Ion Implant Damage and Solid-Phase Epitaxial Regrowth (SPER) is the process by which high-dose ion implantation amorphizes the silicon crystal lattice, and subsequent annealing recrystallizes it through solid-phase epitaxial regrowth from the underlying crystalline silicon seed — a fundamental mechanism that governs dopant activation, junction depth, and transient enhanced diffusion (TED) behavior. Controlling implant damage and SPER is essential for forming the ultra-shallow junctions required at advanced CMOS nodes.
Implant Damage Mechanism
- Implanted ions collide with lattice atoms → displace them from crystal sites → create vacancy-interstitial (Frenkel) pairs.
- At low dose: isolated point defects (vacancies, interstitials) — crystal remains crystalline.
- At high dose (>10¹⁴ cm⁻²): Damage cascades overlap → amorphous zone forms — no long-range crystal order.
- Amorphization threshold: ~5×10¹³ cm⁻² for As, ~1×10¹⁴ cm⁻² for BF₂, ~1×10¹³ cm⁻² for Ge (pre-amorphization).
Pre-Amorphization Implant (PAI)
- Deliberately amorphize with Ge or Si implant before dopant implant.
- Benefit: Subsequent B or As implant goes into amorphous Si → no channeling → sharp junction.
- Also improves SPER quality → better dopant activation after anneal.
Solid-Phase Epitaxial Regrowth (SPER)
- Annealing (500–700°C) drives epitaxial recrystallization: amorphous/crystalline interface advances toward surface.
- Regrowth rate: ~1–10 nm/min at 600°C; exponential temperature dependence.
- Dopants trapped in amorphous Si become substitutionally incorporated during regrowth → high activation (>10²⁰ cm⁻³ for B).
- Result: Dopant activation far exceeding solid solubility possible transiently via SPER.
Transient Enhanced Diffusion (TED)
- Excess interstitials from implant damage diffuse during anneal → kick out substitutional dopants → greatly enhanced diffusion.
- B is most TED-susceptible: diffusivity can increase 100–1000× transiently.
- TED fades as interstitials annihilate at surface or form interstitial clusters (311 defects).

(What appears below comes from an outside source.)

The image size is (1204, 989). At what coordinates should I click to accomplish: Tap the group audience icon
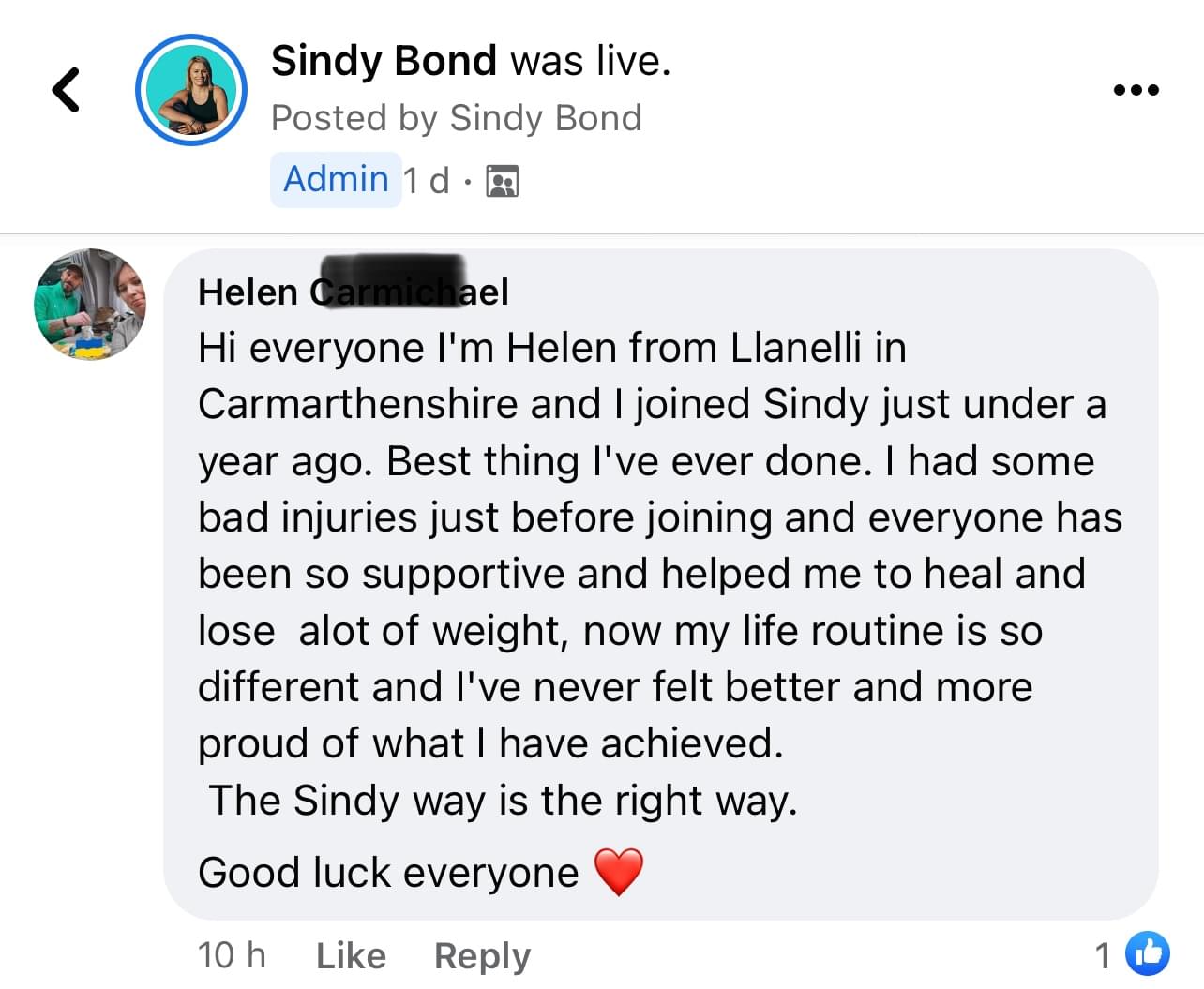(x=503, y=181)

- Impact: If anneal temperature too high or too long, B junction diffuses deeper than target → fails USJ spec.
Extended Defects from Implant
| Defect | Formation | Anneal Behavior | Impact |
|--------|----------|----------------|--------|
| Point defects (V, I) | Direct implant damage | Annihilate at low T | TED source |
| {311} defects | Interstitial clusters | Dissolve at 750–850°C, release I | TED burst |
| Dislocation loops | High-dose damage | Stable above 900°C | Leakage if in junction |
| EOR damage (end-of-range) | Below amorphous/crystalline interface | Requires 1000°C+ to dissolve | Junction leakage |
EOR (End-of-Range) Damage
- Damage peak below the amorphous/crystalline interface (EOR region) — not recrystallized by SPER.
- EOR dislocation loops remain after anneal → carrier generation-recombination centers → junction leakage.

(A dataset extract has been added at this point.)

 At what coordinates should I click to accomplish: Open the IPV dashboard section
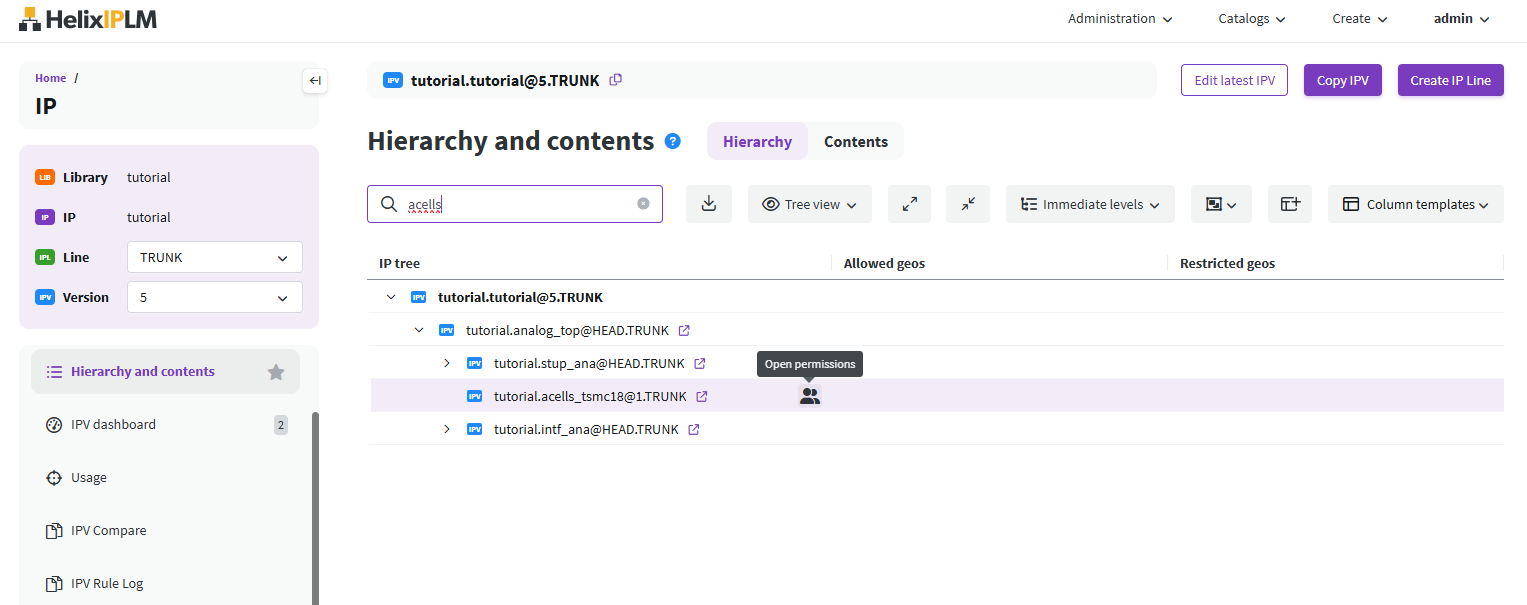click(x=113, y=424)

- Mitigation: Anneal temperature ≥1000°C (spike anneal) to dissolve loops, or design junction deeper than EOR.
Advanced Anneal for Implant Damage
- Spike Anneal (RTP): Fast ramp to 1000–1080°C → dissolves most EOR damage, activates dopants, minimal TED.
- Flash Lamp Anneal: Sub-millisecond pulse to >1200°C → ultra-fast activation, minimal diffusion.

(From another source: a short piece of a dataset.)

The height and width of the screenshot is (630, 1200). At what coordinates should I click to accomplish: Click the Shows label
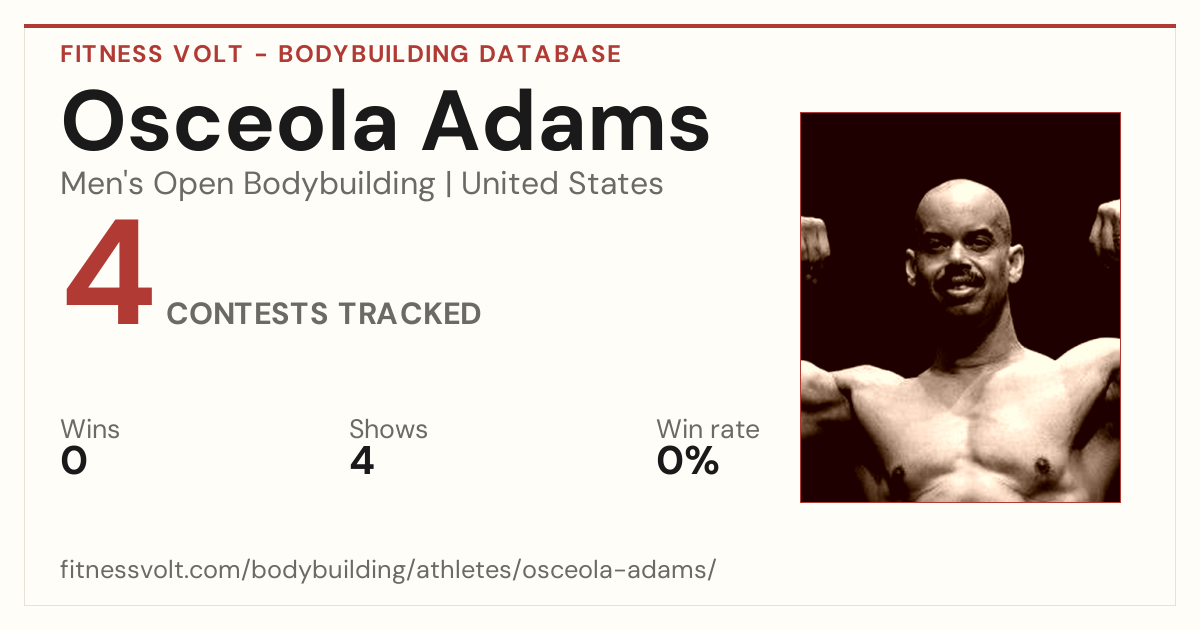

- Laser Spike Anneal (LSA): CO₂ laser scan, 1–3 ms dwell at surface → activates B to 10²¹ cm⁻³, zero diffusion.
Process Control Metrics
- Rs (sheet resistance): Measures dopant activation — lower Rs = higher activation.
- SIMS (Secondary Ion Mass Spectroscopy): Measures dopant profile depth — verifies Xj within spec.
- TEM: Reveals residual EOR loops, SPER quality, amorphous/crystalline interface.
Managing ion implant damage and SPER is the foundational process challenge for ultra-shallow junction formation — the precise balance between amorphization, regrowth, TED control, and EOR defect annihilation determines whether a 3nm node transistor achieves its threshold voltage, leakage, and drive current targets or fails due to excessive junction depth or defect-induced leakage.